An invaluable source for hard-to-find books is abebooks.com, which aggregates the catalogs of many independent booksellers around the globe. Two caveats:

(1) Most U.S. credit-card companies now charge a bogus "foreign transaction fee" of 1 percent or more on payments made through Abebooks, which has its headquarters in Canada. This is despite the fact that payments are almost always in U.S. dollars and shipping is from wherever the bookseller is located, most often the U.S. You can sometimes get around this annoying surcharge by contacting and paying the bookseller directly, or by paying through Paypal.

(2) A number of firms advertising new books on Abebooks do not in fact have the titles they are advertising. The implicit message is not "We have it" but rather "We can order it for you." A little browsing will make it obvious who these sellers are; in the meantime, check the reliability ratings before ordering.

As far as new books are concerned, I have had excellent service from the two major U.S. online sellers, and I can also recommend Dove Booksellers, who often offer the best price. Their focus is on the Judaeo-Christian tradition, but they have a very nice selection of secular history and reference as well, in both new and used editions.

Another recent phenomenon to be aware of is "print-on-demand". Rather than printing several thousand copies by conventional press and dealing with inventory, some university presses and other small publishers now run off individual copies by digital means as orders come in. Although the binding may be indistinguishable from that of normal print runs, the quality of the type often suffers, apparently because of slight movements of the paper or printhead as each line is formed. The result is a readable book but one that is not as much a pleasure to own as one that is cleanly and crisply printed. Print-on-demand is a welcome innovation insofar as it enables books to be kept "in print" indefinitely, but if you love the appearance of a well-printed page, you may want to seek out older editions.

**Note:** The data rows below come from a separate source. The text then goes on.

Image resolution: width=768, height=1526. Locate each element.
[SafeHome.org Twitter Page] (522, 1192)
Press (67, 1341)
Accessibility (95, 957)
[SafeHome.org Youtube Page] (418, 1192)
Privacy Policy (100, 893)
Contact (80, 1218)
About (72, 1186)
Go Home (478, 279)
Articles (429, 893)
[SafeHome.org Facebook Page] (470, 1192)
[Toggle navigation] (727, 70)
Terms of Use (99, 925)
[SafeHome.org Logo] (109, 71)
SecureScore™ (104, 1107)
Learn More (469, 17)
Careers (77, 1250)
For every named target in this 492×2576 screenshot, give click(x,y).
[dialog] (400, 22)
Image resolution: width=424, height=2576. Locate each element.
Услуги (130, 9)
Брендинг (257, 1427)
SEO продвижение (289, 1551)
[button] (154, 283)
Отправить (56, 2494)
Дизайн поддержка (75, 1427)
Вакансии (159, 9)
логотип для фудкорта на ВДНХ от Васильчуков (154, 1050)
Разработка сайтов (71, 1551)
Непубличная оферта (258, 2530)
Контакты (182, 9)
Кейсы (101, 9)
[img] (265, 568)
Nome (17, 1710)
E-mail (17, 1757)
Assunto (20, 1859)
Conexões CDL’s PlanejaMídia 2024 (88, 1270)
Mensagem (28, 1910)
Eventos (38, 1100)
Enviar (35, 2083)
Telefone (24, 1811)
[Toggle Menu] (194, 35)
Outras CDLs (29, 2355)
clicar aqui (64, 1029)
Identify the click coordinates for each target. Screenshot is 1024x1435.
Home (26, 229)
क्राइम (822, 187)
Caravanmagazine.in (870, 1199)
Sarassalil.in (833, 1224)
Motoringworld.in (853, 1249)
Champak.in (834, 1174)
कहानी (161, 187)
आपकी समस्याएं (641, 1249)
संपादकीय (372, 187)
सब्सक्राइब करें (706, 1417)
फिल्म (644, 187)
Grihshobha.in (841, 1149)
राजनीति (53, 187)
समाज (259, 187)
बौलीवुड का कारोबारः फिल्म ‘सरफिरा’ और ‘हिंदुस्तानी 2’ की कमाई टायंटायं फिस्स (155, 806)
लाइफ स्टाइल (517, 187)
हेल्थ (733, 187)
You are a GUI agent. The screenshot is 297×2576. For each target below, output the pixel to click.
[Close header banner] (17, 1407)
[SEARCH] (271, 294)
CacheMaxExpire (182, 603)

It is cause for gratitude that the Loeb Classical Library is still in print and indeed continues to publish new editions, notably those for Vergil and Martial. However, it appears that the original plates for many volumes did not survive the departure of the British side of the Heinemann/Harvard partnership, and in recent years more and more volumes have been reissued in ugly photographic reprints. One cannot blame Harvard for not wanting to reset in type a volume that might only sell a few dozen copies a year; still, my advice is not to buy any current printings sight unseen.